*ZU ERLEDIGEN*:
a. Welches Land ist laut der Rezensionsnotiz zu Samanta Schweblins Erzählungen in diesem Jahr Gastland der Frankfurter Buchmesse?
b. Setze die Rezensionsnotiz zu Samanta Schweblins Erzählungen nach ihrem letzten Satz fort.

*LESETEXT*:
__________________________________________________
Perlentaucher-Notiz zur ZEIT-Rezension

Eberhard Falcke ist nur froh, dass das diesjährige Gastland der Frankfurter Buchmesse Argentinien ist, denn nur dadurch kämen deutschsprachige Leser nun in den ganz außerordentlichen Genuss der Erzählungen von Samanta Schweblin. Die 1978 geborene Autorin gründet ihren Erfolg in Argentinien ausschließlich auf ihren Kurzgeschichten, deren zweiter Band nun erweitert um eine zusätzliche Erzählung auf Deutsch vorliegt, freut sich der Rezensent. Manches erinnert Falcke zwar durchaus an die Schauerromantik, aber Schweblin dosiert ihre Geschichten so genau, ohne zuviel zu verraten, dass das Kippen ins Unheimliche, Ungewöhnliche viel subtiler geschieht, wie der Rezensent anerkennend feststellt. Stilistisch brillant und sprachlich originell nennt er die Geschichte geschrieben, deren beunruhigende Plots die Autorin aber nicht in "fantastischen Spukwelten" findet, sondern in der argentinischen Alltagswelt, erklärt Falcke noch, der dem Band ein "beträchtliches literarisches Gewicht" attestiert.
__________________________________________________
*EINTRÄGE*:
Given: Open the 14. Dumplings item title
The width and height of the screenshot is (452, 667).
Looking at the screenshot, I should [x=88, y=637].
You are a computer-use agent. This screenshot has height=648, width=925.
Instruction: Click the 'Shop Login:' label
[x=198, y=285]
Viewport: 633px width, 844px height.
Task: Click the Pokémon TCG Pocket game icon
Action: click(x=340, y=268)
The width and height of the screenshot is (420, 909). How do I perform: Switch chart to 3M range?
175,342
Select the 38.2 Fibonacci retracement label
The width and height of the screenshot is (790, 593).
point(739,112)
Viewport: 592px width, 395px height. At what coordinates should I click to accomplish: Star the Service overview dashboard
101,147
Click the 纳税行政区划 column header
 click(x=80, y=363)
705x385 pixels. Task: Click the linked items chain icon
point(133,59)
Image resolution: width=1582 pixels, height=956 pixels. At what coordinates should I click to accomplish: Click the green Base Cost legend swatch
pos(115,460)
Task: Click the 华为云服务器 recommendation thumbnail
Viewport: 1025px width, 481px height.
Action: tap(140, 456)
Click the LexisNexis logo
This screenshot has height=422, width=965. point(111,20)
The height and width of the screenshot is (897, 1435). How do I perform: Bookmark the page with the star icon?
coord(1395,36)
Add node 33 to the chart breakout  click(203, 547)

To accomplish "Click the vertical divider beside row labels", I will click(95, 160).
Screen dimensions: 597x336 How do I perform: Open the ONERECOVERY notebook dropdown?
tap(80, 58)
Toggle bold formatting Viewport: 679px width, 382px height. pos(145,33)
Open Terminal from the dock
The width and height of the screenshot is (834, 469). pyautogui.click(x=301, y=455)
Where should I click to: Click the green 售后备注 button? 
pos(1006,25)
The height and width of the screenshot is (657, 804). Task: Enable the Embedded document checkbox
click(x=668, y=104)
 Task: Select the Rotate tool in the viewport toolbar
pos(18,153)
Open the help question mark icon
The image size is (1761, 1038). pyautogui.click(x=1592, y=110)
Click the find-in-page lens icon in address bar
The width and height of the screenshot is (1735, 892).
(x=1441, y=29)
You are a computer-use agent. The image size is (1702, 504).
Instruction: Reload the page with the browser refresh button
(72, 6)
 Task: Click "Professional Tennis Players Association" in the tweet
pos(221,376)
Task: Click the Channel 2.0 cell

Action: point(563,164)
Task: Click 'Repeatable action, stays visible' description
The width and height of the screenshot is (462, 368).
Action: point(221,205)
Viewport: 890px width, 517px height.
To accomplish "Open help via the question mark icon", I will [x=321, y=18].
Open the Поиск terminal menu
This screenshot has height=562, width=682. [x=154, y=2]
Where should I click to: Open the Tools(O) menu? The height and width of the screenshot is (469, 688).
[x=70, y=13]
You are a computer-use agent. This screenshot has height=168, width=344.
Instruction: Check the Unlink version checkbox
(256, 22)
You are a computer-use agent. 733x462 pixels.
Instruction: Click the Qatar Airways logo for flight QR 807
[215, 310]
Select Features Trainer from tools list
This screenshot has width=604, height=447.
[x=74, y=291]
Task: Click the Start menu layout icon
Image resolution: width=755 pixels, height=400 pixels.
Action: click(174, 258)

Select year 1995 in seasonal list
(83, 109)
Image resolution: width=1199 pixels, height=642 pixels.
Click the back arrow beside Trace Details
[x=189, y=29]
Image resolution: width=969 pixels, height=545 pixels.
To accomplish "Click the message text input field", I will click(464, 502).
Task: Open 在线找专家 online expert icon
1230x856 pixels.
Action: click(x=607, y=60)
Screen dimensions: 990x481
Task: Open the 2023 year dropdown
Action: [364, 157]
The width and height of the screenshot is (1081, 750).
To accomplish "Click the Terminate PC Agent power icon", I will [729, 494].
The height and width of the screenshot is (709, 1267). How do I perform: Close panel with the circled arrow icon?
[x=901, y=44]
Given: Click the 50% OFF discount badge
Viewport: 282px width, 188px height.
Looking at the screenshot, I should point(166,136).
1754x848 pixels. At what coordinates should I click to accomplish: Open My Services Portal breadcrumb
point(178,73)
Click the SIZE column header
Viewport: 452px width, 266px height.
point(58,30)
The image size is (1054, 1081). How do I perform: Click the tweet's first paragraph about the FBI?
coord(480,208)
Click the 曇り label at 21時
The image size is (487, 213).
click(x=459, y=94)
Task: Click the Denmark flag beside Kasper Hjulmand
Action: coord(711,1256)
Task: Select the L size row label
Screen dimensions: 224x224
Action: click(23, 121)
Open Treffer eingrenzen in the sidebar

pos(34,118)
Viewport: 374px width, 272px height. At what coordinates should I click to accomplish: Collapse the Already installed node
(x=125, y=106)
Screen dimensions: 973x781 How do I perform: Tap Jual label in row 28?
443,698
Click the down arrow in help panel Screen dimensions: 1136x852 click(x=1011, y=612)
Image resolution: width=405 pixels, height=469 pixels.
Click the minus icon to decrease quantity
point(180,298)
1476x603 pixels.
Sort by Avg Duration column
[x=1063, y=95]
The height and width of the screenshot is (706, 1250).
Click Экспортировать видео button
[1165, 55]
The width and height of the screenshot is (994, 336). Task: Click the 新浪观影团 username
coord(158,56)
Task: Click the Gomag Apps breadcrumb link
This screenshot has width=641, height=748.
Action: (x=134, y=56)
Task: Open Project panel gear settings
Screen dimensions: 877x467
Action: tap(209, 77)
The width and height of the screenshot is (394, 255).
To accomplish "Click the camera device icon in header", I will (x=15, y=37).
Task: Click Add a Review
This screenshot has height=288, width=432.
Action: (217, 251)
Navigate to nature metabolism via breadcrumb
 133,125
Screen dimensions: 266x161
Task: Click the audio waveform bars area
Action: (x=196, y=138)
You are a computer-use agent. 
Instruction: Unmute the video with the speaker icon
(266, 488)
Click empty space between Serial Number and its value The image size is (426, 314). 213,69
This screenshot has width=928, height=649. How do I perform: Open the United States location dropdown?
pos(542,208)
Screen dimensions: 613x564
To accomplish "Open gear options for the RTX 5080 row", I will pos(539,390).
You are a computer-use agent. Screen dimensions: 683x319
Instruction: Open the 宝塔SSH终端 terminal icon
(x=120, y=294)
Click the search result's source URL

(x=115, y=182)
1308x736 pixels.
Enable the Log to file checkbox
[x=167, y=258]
__________________________________________________
*ANTWORTEN*:
a. Argentinien

b.
© Perlentaucher Medien GmbH

Süddeutsche Zeitung - Rezension
Süddeutsche Zeitung | Besprechung von 23.07.2010

Einmal gruseln
macht fünf Pesos
Horrorkramladen: Erzählungen der
Argentinierin Samanta Schweblin
Dieses Buch ist so etwas wie ein tragbares Gruselkabinett, ein Geheimniskramladen in Handtaschenformat. Mit tonnenschweren Megastars wie Borges oder Cortázar sollte man es nicht erschlagen, auch wenn die Argentinierin Samanta Schweblin, geboren 1978 in Buenos Aires, fest in der phantastischen Erzähltradition ihres Landes verwurzelt ist. „Die Wahrheit über die Zukunft“ heißt ihr Erzählungsband auf Deutsch, der spanische Titel „Pájaros en la boca“ ist da weniger vornehm: Vögel im Mund, das trifft genau die Mischung aus zartem Flaum und Zombietum, die diese vierzehn Geschichten auszeichnet.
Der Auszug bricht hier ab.